But at the same time, my social media is just that. It is mine. It is where I post musings, ask questions, and interact with many people across many different boards. I fully get that you won’t agree with some of my tweets or that maybe you aren’t a believer in God. I just ask that you remain respectful. Anyway onto my musings about work, God, and family…

I will admit as wife to a farmer I struggle a lot with finding balance between life and farming and also helping my husband find a balance between life and farming. And I will also acknowledge that I am very open and public about where I struggle in life and finding balance. But when I say life I don’t mean life in the sense that my husband and I need to spend time together or that he needs to be home with me. Not at all. I appreciate the hard work and sacrifices he makes for our future family and me. I mean it in a sense that life is short and things like family, faith, and loved ones are important.  

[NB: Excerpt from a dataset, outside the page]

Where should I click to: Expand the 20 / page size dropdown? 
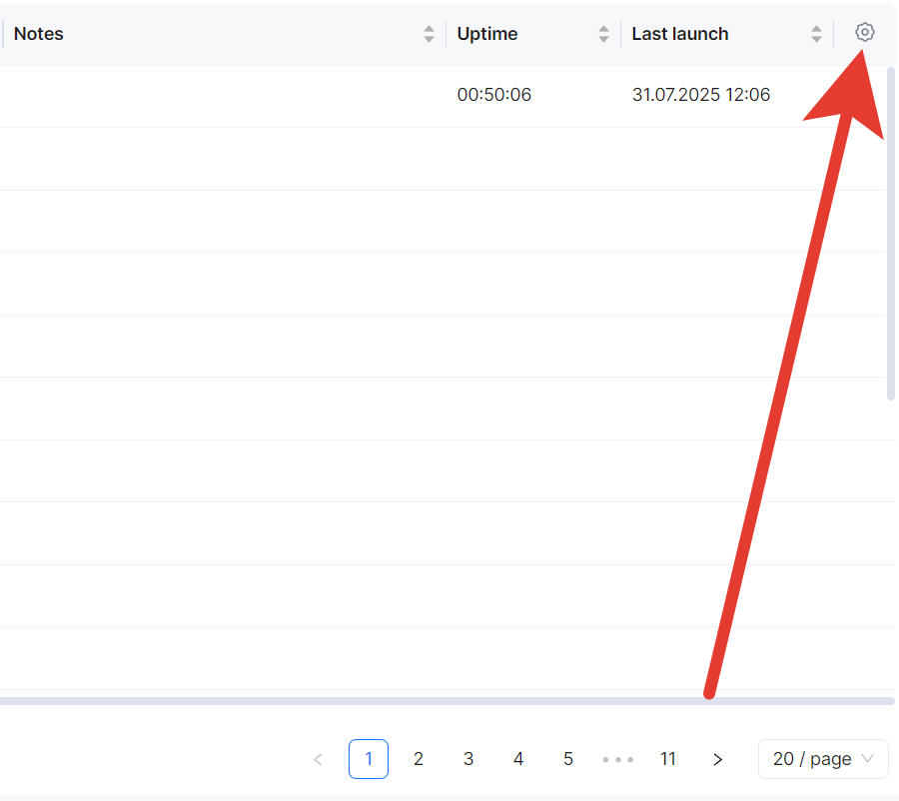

I want to share an experience with you. My parents own a business. I equate the meat business a lot with farming because it’s much the same. When you are busy in the meat business, you can’t just walk away. You can’t just stop. Because guess what, all those hog carcasses you’ve got in the cooler go bad. Things are perishable so you have to get the work done. My dad is much like my husband in that he is a work-a-holic. He has worked hard and sacrificed so much of his life for us kids and my mom. And as a young girl, I can remember the times when dad wasn’t there. I can remember that. And then one day, something changed. He was there a lot more. He made time for us kids when he could. What changed? My dad’s heart. His priorities. Maybe it was mom’s influence or maybe it was God working on his heart. But there is a clear distinction in my mind the exact time it all changed.
I know as farmers many of you struggle with finding a balance between your family, your life, your work, and your faith. That whole mentality of make hay while the sun shines is taken quite literally. And for good reason, there is a time and a season for everything and when the season for growing and spraying and harvesting is in full swing, it simply has to get done. It feels like the whole world hinges upon that work getting done. And maybe your finances indeed does hinge on it all.  And yes, money in this life has blessed my husband and I in many ways through his hard work. 
But I sat in church on Sunday and listened to the sermon that day… And it spoke to me. I couldn’t help but think about the words as our pastor spoke the words “success, work… it can become an idol in your life”. He talked about how society we have now come to define success is what makes us in life. We define ourselves by the success we experience in life. He even went as far as to say he believes it is one of the reasons divorce is so prevalent in our society. He talked about how this is especially dangerous in a community such as ours, where work ethic is so valuable, as it should be! It is true that we talk a lot in this country about hard work and how the value of hard work is dwindling away. The vast majority of our country doesn’t know what hard work is anymore.  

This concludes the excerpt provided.